I know this has been posted many times but I keep trying and cannot get the right answer, A place kicker must kick a football from a point 39.9 m from a goal. As a result of the kick, the ball must clear the crossbar, which is 3.05 m high. When kicked the ball leaves the ground with a speed of 20.6 m/s at an angle of 53° to the horizontal. By how much does the ball clear or fall short of clearing the crossbar?

I got that the time was 3.35 and because v=d/t I got 11.91 and then made a triangle of 20.6 aas the hyp and 11.91 at the bottom so then i got 16.81 which crosses the bar by 13.75 but that's not the right answer, PLEASE HELP

To solve this problem, we can break it down into two components: the vertical component and the horizontal component of the kick.

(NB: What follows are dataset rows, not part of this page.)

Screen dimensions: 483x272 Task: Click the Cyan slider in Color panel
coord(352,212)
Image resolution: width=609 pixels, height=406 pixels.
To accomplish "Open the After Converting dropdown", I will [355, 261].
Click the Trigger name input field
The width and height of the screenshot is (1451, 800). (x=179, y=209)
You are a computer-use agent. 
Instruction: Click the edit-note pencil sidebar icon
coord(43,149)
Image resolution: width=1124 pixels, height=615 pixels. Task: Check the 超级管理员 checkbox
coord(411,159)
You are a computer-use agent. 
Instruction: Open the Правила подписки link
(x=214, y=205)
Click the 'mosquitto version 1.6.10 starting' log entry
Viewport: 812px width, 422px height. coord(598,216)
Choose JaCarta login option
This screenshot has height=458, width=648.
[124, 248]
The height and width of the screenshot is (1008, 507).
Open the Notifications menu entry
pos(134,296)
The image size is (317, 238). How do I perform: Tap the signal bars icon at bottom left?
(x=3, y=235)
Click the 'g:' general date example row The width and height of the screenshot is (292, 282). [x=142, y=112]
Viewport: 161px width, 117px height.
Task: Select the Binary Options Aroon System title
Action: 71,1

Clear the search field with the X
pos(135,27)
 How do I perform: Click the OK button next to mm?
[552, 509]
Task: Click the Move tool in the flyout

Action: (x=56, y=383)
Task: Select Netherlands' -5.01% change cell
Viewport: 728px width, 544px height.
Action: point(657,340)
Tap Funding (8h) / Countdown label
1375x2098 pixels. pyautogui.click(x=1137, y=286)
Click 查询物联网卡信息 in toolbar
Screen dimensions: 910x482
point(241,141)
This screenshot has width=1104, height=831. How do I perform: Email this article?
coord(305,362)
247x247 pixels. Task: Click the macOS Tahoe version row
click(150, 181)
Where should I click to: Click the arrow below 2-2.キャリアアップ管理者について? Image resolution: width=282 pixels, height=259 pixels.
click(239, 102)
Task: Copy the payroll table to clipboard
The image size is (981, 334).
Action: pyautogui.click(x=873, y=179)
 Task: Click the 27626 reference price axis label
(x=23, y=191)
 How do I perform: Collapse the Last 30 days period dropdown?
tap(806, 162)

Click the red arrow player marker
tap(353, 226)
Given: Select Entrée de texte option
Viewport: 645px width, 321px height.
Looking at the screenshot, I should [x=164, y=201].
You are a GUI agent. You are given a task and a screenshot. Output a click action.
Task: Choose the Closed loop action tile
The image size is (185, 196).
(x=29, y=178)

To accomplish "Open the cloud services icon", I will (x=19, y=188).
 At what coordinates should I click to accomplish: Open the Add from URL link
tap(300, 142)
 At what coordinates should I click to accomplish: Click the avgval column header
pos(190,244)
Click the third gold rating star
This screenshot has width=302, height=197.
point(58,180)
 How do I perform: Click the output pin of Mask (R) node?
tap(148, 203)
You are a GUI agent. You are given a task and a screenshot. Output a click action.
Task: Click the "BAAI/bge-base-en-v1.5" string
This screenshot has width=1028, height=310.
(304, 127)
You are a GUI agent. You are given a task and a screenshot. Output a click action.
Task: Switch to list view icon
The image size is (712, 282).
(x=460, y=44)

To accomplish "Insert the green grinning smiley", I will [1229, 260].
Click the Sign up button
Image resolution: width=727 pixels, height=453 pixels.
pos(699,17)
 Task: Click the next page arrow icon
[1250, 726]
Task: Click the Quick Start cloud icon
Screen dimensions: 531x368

First, let's find the time it takes for the ball to reach its maximum height. We can use the vertical component of the velocity and the acceleration due to gravity.

Using the equation v = u + at, where v is the final vertical velocity, u is the initial vertical velocity, a is the acceleration, and t is the time, we can solve for t.

Given:
u = 20.6 m/s (initial vertical velocity)
a = -9.8 m/s^2 (acceleration due to gravity)
v = 0 m/s (final vertical velocity at maximum height)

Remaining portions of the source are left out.